What to work on.
Convert the items below into a Markdown table with the columns "Row" and "Line". Number each row and omit the blank lines.

+++ Data for this exercise +++

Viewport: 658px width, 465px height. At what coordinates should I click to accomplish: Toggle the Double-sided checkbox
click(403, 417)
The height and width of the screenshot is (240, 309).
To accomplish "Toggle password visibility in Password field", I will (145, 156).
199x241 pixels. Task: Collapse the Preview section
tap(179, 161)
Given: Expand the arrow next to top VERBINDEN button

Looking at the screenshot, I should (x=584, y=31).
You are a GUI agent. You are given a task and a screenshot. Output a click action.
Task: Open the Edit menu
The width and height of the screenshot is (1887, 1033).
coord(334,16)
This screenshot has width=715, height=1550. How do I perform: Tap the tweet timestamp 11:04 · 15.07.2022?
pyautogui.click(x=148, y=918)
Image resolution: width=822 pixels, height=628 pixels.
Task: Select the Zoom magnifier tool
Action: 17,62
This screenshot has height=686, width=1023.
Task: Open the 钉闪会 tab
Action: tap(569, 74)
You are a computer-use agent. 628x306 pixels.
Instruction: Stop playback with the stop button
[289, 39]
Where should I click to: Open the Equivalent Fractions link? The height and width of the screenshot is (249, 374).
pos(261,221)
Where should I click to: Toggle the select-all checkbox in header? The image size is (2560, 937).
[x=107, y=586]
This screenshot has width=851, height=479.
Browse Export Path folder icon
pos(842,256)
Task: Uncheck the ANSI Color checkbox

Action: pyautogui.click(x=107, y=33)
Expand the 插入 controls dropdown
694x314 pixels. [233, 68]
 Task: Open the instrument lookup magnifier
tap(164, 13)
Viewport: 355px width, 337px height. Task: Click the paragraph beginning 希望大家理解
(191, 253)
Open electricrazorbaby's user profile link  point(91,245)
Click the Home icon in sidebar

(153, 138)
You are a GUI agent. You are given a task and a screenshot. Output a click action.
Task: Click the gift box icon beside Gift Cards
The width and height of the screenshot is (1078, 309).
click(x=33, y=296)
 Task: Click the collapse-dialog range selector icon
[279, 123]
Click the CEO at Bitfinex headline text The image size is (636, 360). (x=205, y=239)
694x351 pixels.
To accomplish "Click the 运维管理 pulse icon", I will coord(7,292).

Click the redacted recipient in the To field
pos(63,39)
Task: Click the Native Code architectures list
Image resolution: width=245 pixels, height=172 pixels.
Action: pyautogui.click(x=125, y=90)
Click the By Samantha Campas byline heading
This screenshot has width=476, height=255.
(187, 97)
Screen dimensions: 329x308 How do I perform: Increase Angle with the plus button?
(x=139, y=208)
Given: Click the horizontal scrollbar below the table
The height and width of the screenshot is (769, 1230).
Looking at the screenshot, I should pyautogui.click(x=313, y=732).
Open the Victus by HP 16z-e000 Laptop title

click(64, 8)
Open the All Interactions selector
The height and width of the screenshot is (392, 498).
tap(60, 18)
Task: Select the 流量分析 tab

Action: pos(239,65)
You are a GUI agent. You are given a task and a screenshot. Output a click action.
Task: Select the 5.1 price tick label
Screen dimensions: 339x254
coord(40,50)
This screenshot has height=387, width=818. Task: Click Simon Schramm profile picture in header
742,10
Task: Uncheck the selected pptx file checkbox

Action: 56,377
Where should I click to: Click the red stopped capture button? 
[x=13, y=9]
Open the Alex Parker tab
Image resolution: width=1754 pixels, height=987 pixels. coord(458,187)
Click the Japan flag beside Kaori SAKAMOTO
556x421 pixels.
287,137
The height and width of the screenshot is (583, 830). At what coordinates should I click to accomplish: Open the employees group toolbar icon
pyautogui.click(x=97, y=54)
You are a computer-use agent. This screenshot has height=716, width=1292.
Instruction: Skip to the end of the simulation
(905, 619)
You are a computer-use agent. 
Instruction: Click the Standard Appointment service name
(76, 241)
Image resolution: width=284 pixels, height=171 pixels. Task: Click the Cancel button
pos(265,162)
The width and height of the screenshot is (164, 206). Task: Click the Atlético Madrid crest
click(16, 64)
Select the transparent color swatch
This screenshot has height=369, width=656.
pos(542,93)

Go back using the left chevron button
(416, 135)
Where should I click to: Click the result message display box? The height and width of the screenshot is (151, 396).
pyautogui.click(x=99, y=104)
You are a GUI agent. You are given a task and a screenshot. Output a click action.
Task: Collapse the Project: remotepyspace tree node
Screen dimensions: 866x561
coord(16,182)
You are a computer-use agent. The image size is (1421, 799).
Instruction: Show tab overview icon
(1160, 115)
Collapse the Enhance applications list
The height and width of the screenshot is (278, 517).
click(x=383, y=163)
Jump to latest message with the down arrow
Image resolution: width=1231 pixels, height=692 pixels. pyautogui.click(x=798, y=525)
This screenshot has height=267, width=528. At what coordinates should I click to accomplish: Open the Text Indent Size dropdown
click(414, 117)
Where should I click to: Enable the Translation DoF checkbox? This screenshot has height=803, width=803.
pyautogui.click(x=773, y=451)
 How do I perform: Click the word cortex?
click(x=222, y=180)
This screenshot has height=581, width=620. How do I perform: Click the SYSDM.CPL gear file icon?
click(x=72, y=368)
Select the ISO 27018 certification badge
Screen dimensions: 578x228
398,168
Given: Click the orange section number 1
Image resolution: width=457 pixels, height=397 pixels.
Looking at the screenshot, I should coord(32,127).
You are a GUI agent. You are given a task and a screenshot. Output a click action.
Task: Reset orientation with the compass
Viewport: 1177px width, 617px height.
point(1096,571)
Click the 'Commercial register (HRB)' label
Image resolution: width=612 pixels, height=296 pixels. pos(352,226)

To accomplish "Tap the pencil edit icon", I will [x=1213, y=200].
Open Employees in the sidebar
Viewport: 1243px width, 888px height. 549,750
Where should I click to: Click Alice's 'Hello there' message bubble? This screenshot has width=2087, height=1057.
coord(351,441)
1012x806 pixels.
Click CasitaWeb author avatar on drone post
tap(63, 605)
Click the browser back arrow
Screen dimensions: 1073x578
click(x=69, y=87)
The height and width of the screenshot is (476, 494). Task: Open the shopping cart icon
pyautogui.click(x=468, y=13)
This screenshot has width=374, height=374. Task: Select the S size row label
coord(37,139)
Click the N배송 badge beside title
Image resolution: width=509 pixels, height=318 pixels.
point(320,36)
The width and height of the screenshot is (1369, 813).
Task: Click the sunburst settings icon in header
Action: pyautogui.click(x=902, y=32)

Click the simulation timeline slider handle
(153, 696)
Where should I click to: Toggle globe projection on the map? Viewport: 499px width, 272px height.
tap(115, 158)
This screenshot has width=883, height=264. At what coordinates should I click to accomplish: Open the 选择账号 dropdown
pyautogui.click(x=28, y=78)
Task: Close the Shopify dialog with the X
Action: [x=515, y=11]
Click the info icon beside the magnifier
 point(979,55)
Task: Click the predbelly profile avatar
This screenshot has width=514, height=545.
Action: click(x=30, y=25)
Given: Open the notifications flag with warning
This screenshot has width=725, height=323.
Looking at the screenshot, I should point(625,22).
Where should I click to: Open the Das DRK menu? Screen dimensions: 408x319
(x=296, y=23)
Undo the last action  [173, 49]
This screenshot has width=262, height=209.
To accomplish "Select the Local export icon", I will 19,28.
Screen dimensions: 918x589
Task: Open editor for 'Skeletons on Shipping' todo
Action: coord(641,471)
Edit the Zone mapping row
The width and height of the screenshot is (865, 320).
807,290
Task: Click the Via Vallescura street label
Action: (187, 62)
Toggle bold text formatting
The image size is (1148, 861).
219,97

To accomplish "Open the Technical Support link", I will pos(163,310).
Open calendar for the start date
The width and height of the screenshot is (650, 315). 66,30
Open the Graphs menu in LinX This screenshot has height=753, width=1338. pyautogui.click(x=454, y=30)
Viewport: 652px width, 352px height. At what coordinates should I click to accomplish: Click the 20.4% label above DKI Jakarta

+++

Exercise solution.
| Row | Line |
|---|---|
| 1 | Viewport: 658px width, 465px height. At what coordinates should I click to accomplish: Toggle the Double-sided checkbox |
| 2 | click(403, 417) |
| 3 | The height and width of the screenshot is (240, 309). |
| 4 | To accomplish "Toggle password visibility in Password field", I will (145, 156). |
| 5 | 199x241 pixels. Task: Collapse the Preview section |
| 6 | tap(179, 161) |
| 7 | Given: Expand the arrow next to top VERBINDEN button |
| 8 | Looking at the screenshot, I should (x=584, y=31). |
| 9 | You are a GUI agent. You are given a task and a screenshot. Output a click action. |
| 10 | Task: Open the Edit menu |
| 11 | The width and height of the screenshot is (1887, 1033). |
| 12 | coord(334,16) |
| 13 | This screenshot has width=715, height=1550. How do I perform: Tap the tweet timestamp 11:04 · 15.07.2022? |
| 14 | pyautogui.click(x=148, y=918) |
| 15 | Image resolution: width=822 pixels, height=628 pixels. |
| 16 | Task: Select the Zoom magnifier tool |
| 17 | Action: 17,62 |
| 18 | This screenshot has height=686, width=1023. |
| 19 | Task: Open the 钉闪会 tab |
| 20 | Action: tap(569, 74) |
| 21 | You are a computer-use agent. 628x306 pixels. |
| 22 | Instruction: Stop playback with the stop button |
| 23 | [289, 39] |
| 24 | Where should I click to: Open the Equivalent Fractions link? The height and width of the screenshot is (249, 374). |
| 25 | pos(261,221) |
| 26 | Where should I click to: Toggle the select-all checkbox in header? The image size is (2560, 937). |
| 27 | [x=107, y=586] |
| 28 | This screenshot has width=851, height=479. |
| 29 | Browse Export Path folder icon |
| 30 | pos(842,256) |
| 31 | Task: Uncheck the ANSI Color checkbox |
| 32 | Action: pyautogui.click(x=107, y=33) |
| 33 | Expand the 插入 controls dropdown |
| 34 | 694x314 pixels. [233, 68] |
| 35 |  Task: Open the instrument lookup magnifier |
| 36 | tap(164, 13) |
| 37 | Viewport: 355px width, 337px height. Task: Click the paragraph beginning 希望大家理解 |
| 38 | (191, 253) |
| 39 | Open electricrazorbaby's user profile link  point(91,245) |
| 40 | Click the Home icon in sidebar |
| 41 | (153, 138) |
| 42 | You are a GUI agent. You are given a task and a screenshot. Output a click action. |
| 43 | Task: Click the gift box icon beside Gift Cards |
| 44 | The width and height of the screenshot is (1078, 309). |
| 45 | click(x=33, y=296) |
| 46 |  Task: Click the collapse-dialog range selector icon |
| 47 | [279, 123] |
| 48 | Click the CEO at Bitfinex headline text The image size is (636, 360). (x=205, y=239) |
| 49 | 694x351 pixels. |
| 50 | To accomplish "Click the 运维管理 pulse icon", I will coord(7,292). |
| 51 | Click the redacted recipient in the To field |
| 52 | pos(63,39) |
| 53 | Task: Click the Native Code architectures list |
| 54 | Image resolution: width=245 pixels, height=172 pixels. |
| 55 | Action: pyautogui.click(x=125, y=90) |
| 56 | Click the By Samantha Campas byline heading |
| 57 | This screenshot has width=476, height=255. |
| 58 | (187, 97) |
| 59 | Screen dimensions: 329x308 How do I perform: Increase Angle with the plus button? |
| 60 | (x=139, y=208) |
| 61 | Given: Click the horizontal scrollbar below the table |
| 62 | The height and width of the screenshot is (769, 1230). |
| 63 | Looking at the screenshot, I should pyautogui.click(x=313, y=732). |
| 64 | Open the Victus by HP 16z-e000 Laptop title |
| 65 | click(64, 8) |
| 66 | Open the All Interactions selector |
| 67 | The height and width of the screenshot is (392, 498). |
| 68 | tap(60, 18) |
| 69 | Task: Select the 流量分析 tab |
| 70 | Action: pos(239,65) |
| 71 | You are a GUI agent. You are given a task and a screenshot. Output a click action. |
| 72 | Task: Select the 5.1 price tick label |
| 73 | Screen dimensions: 339x254 |
| 74 | coord(40,50) |
| 75 | This screenshot has height=387, width=818. Task: Click Simon Schramm profile picture in header |
| 76 | 742,10 |
| 77 | Task: Uncheck the selected pptx file checkbox |
| 78 | Action: 56,377 |
| 79 | Where should I click to: Click the red stopped capture button?  |
| 80 | [x=13, y=9] |
| 81 | Open the Alex Parker tab |
| 82 | Image resolution: width=1754 pixels, height=987 pixels. coord(458,187) |
| 83 | Click the Japan flag beside Kaori SAKAMOTO |
| 84 | 556x421 pixels. |
| 85 | 287,137 |
| 86 | The height and width of the screenshot is (583, 830). At what coordinates should I click to accomplish: Open the employees group toolbar icon |
| 87 | pyautogui.click(x=97, y=54) |
| 88 | You are a computer-use agent. This screenshot has height=716, width=1292. |
| 89 | Instruction: Skip to the end of the simulation |
| 90 | (905, 619) |
| 91 | You are a computer-use agent.  |
| 92 | Instruction: Click the Standard Appointment service name |
| 93 | (76, 241) |
| 94 | Image resolution: width=284 pixels, height=171 pixels. Task: Click the Cancel button |
| 95 | pos(265,162) |
| 96 | The width and height of the screenshot is (164, 206). Task: Click the Atlético Madrid crest |
| 97 | click(16, 64) |
| 98 | Select the transparent color swatch |
| 99 | This screenshot has height=369, width=656. |
| 100 | pos(542,93) |
| 101 | Go back using the left chevron button |
| 102 | (416, 135) |
| 103 | Where should I click to: Click the result message display box? The height and width of the screenshot is (151, 396). |
| 104 | pyautogui.click(x=99, y=104) |
| 105 | You are a GUI agent. You are given a task and a screenshot. Output a click action. |
| 106 | Task: Collapse the Project: remotepyspace tree node |
| 107 | Screen dimensions: 866x561 |
| 108 | coord(16,182) |
| 109 | You are a computer-use agent. The image size is (1421, 799). |
| 110 | Instruction: Show tab overview icon |
| 111 | (1160, 115) |
| 112 | Collapse the Enhance applications list |
| 113 | The height and width of the screenshot is (278, 517). |
| 114 | click(x=383, y=163) |
| 115 | Jump to latest message with the down arrow |
| 116 | Image resolution: width=1231 pixels, height=692 pixels. pyautogui.click(x=798, y=525) |
| 117 | This screenshot has height=267, width=528. At what coordinates should I click to accomplish: Open the Text Indent Size dropdown |
| 118 | click(414, 117) |
| 119 | Where should I click to: Enable the Translation DoF checkbox? This screenshot has height=803, width=803. |
| 120 | pyautogui.click(x=773, y=451) |
| 121 |  How do I perform: Click the word cortex? |
| 122 | click(x=222, y=180) |
| 123 | This screenshot has height=581, width=620. How do I perform: Click the SYSDM.CPL gear file icon? |
| 124 | click(x=72, y=368) |
| 125 | Select the ISO 27018 certification badge |
| 126 | Screen dimensions: 578x228 |
| 127 | 398,168 |
| 128 | Given: Click the orange section number 1 |
| 129 | Image resolution: width=457 pixels, height=397 pixels. |
| 130 | Looking at the screenshot, I should coord(32,127). |
| 131 | You are a GUI agent. You are given a task and a screenshot. Output a click action. |
| 132 | Task: Reset orientation with the compass |
| 133 | Viewport: 1177px width, 617px height. |
| 134 | point(1096,571) |
| 135 | Click the 'Commercial register (HRB)' label |
| 136 | Image resolution: width=612 pixels, height=296 pixels. pos(352,226) |
| 137 | To accomplish "Tap the pencil edit icon", I will [x=1213, y=200]. |
| 138 | Open Employees in the sidebar |
| 139 | Viewport: 1243px width, 888px height. 549,750 |
| 140 | Where should I click to: Click Alice's 'Hello there' message bubble? This screenshot has width=2087, height=1057. |
| 141 | coord(351,441) |
| 142 | 1012x806 pixels. |
| 143 | Click CasitaWeb author avatar on drone post |
| 144 | tap(63, 605) |
| 145 | Click the browser back arrow |
| 146 | Screen dimensions: 1073x578 |
| 147 | click(x=69, y=87) |
| 148 | The height and width of the screenshot is (476, 494). Task: Open the shopping cart icon |
| 149 | pyautogui.click(x=468, y=13) |
| 150 | This screenshot has width=374, height=374. Task: Select the S size row label |
| 151 | coord(37,139) |
| 152 | Click the N배송 badge beside title |
| 153 | Image resolution: width=509 pixels, height=318 pixels. |
| 154 | point(320,36) |
| 155 | The width and height of the screenshot is (1369, 813). |
| 156 | Task: Click the sunburst settings icon in header |
| 157 | Action: pyautogui.click(x=902, y=32) |
| 158 | Click the simulation timeline slider handle |
| 159 | (153, 696) |
| 160 | Where should I click to: Toggle globe projection on the map? Viewport: 499px width, 272px height. |
| 161 | tap(115, 158) |
| 162 | This screenshot has width=883, height=264. At what coordinates should I click to accomplish: Open the 选择账号 dropdown |
| 163 | pyautogui.click(x=28, y=78) |
| 164 | Task: Close the Shopify dialog with the X |
| 165 | Action: [x=515, y=11] |
| 166 | Click the info icon beside the magnifier |
| 167 |  point(979,55) |
| 168 | Task: Click the predbelly profile avatar |
| 169 | This screenshot has width=514, height=545. |
| 170 | Action: click(x=30, y=25) |
| 171 | Given: Open the notifications flag with warning |
| 172 | This screenshot has width=725, height=323. |
| 173 | Looking at the screenshot, I should point(625,22). |
| 174 | Where should I click to: Open the Das DRK menu? Screen dimensions: 408x319 |
| 175 | (x=296, y=23) |
| 176 | Undo the last action  [173, 49] |
| 177 | This screenshot has width=262, height=209. |
| 178 | To accomplish "Select the Local export icon", I will 19,28. |
| 179 | Screen dimensions: 918x589 |
| 180 | Task: Open editor for 'Skeletons on Shipping' todo |
| 181 | Action: coord(641,471) |
| 182 | Edit the Zone mapping row |
| 183 | The width and height of the screenshot is (865, 320). |
| 184 | 807,290 |
| 185 | Task: Click the Via Vallescura street label |
| 186 | Action: (187, 62) |
| 187 | Toggle bold text formatting |
| 188 | The image size is (1148, 861). |
| 189 | 219,97 |
| 190 | To accomplish "Open the Technical Support link", I will pos(163,310). |
| 191 | Open calendar for the start date |
| 192 | The width and height of the screenshot is (650, 315). 66,30 |
| 193 | Open the Graphs menu in LinX This screenshot has height=753, width=1338. pyautogui.click(x=454, y=30) |
| 194 | Viewport: 652px width, 352px height. At what coordinates should I click to accomplish: Click the 20.4% label above DKI Jakarta |